# Filter Methods

In [1]:
from typing import Sequence, Union, Optional

import numpy as np
import pandas as pd

# For auto-formatting of code
%load_ext lab_black

## Constant Features

* These are features that have just one unique value/label for all the observations of the dataset. 
* These features provide no valuable information. i.e they have no predictive power.
* Constant feature identification and removal is a simple first step toward feature selection and more easily interpretable machine learning models.

<br>

* **Numeric:** The variance can bu used to detect constant features. A constant feature has **zero** variance.
* **Categorical:** The unique labels can be used to detect constant features.
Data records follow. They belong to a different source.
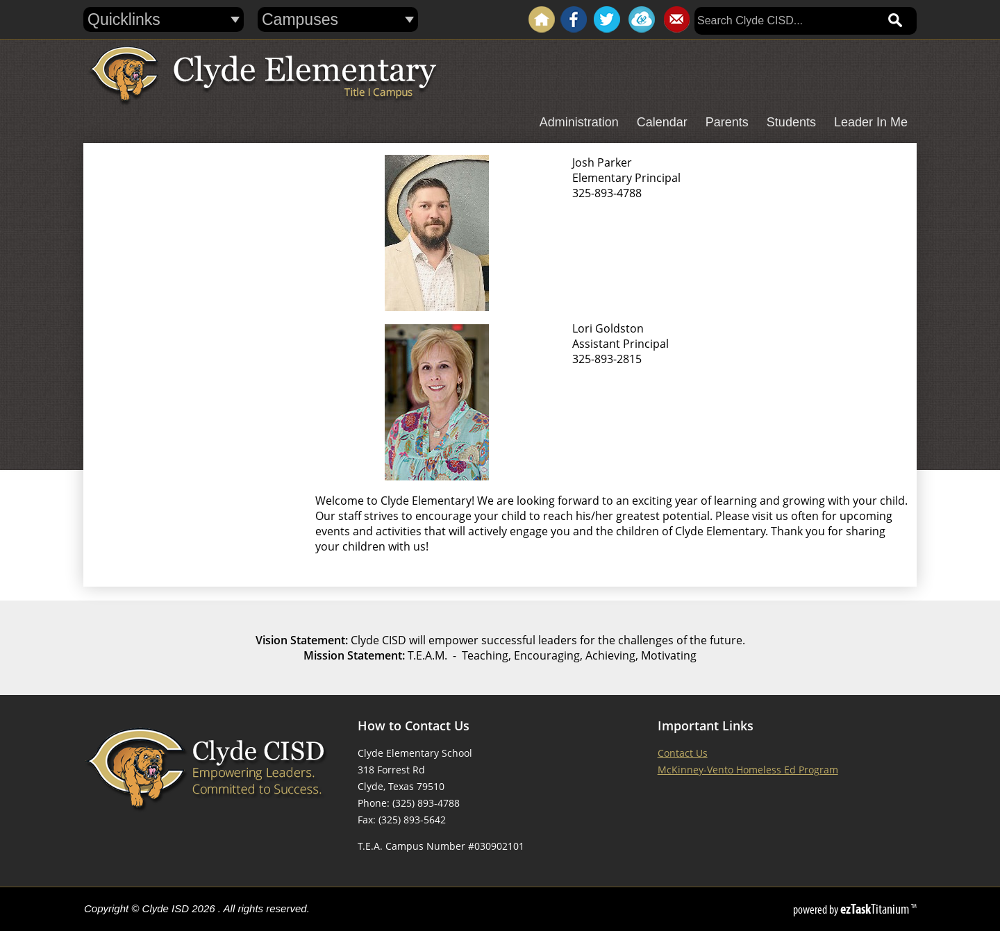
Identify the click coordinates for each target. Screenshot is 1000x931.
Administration (579, 122)
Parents (727, 122)
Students (791, 122)
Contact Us (683, 753)
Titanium (875, 908)
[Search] (786, 21)
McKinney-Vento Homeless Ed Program (748, 769)
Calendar (662, 122)
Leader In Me (871, 122)
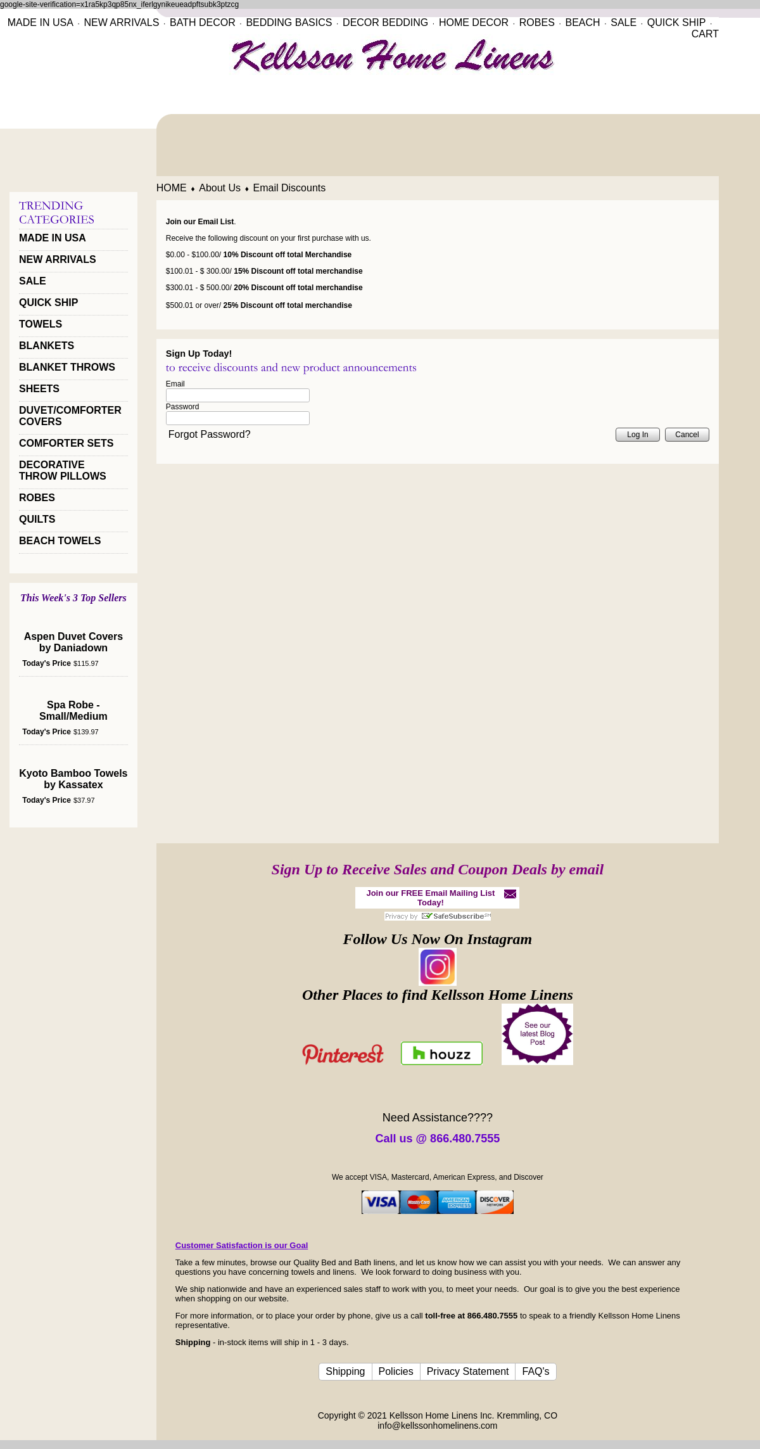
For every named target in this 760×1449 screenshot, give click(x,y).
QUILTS (37, 519)
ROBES (537, 22)
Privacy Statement (468, 1371)
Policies (396, 1371)
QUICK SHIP (676, 22)
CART (705, 34)
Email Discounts (289, 187)
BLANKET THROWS (67, 367)
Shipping (345, 1371)
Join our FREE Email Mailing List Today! (430, 897)
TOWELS (40, 324)
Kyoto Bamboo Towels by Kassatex (73, 779)
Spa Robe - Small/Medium (73, 710)
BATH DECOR (203, 22)
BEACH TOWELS (60, 540)
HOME (171, 187)
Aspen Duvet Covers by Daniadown (74, 642)
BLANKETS (46, 345)
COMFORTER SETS (66, 443)
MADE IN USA (40, 22)
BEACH (582, 22)
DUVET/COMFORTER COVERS (70, 416)
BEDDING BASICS (289, 22)
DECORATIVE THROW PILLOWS (62, 470)
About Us (220, 187)
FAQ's (535, 1371)
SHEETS (39, 388)
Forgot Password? (209, 434)
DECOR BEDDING (385, 22)
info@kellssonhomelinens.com (437, 1425)
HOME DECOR (474, 22)
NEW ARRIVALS (121, 22)
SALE (623, 22)
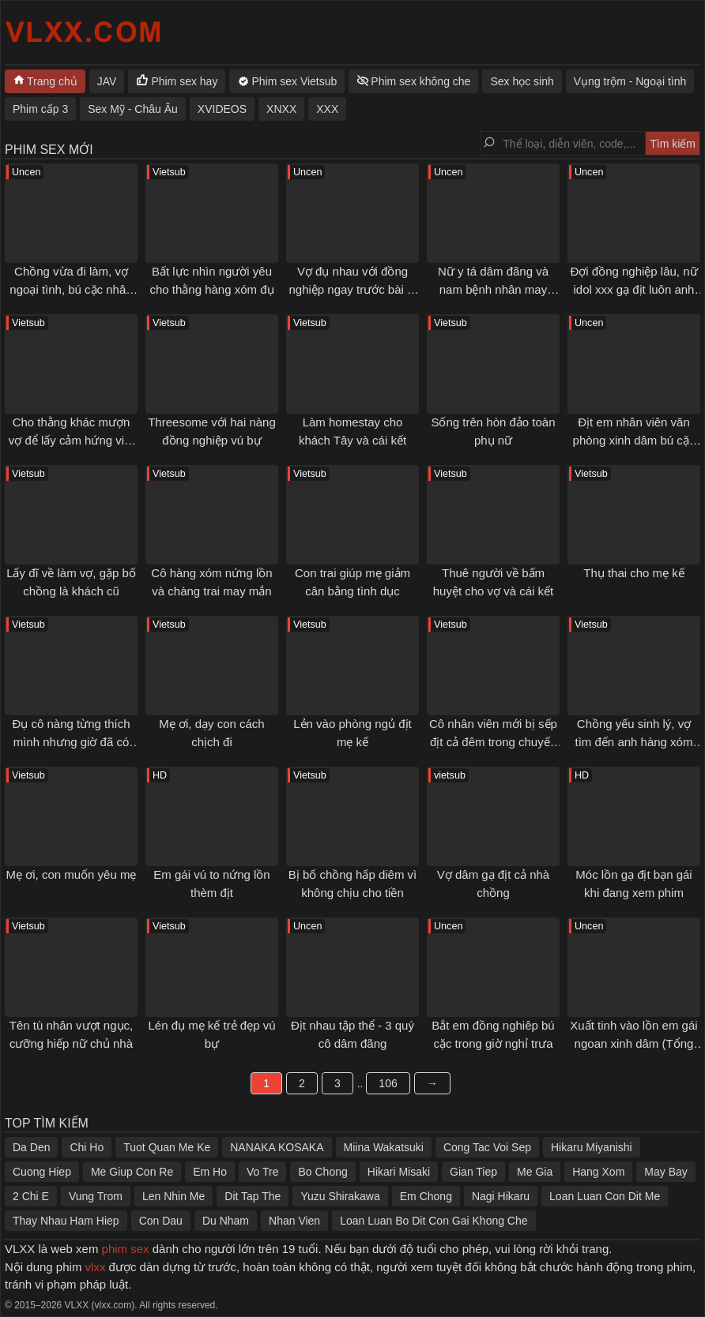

If the number of unique labels is **zero**, then it's a unique constant.

In [2]:
lst = ["A", "A", "A", "A", "A", "A", "A", "A", "A", "A"]
size = 100

data = {
    "a1": lst * size,
    "a2": np.zeros(shape=(size * 10)),
    "a3": np.random.randint(1, 10, size=size * 10),
}

df = pd.DataFrame(data)
df.iloc[[7, 28, 85], 0] = ["B", "B", "B"]
df.head()

Unnamed: 0,a1,a2,a3
0,A,0.0,9
1,A,0.0,5
2,A,0.0,5
3,A,0.0,2
4,A,0.0,2


In [3]:
constant_vars = [feat for feat in df.columns if df[feat].nunique() == 1]

constant_vars

['a2']

## Quasi-constant

* Quasi-constant features are those that have the same value for the vast majority of the observations in the dataset. 
* In general, these characteristics provide little, if any, information that a machine learning model can use to predict a target.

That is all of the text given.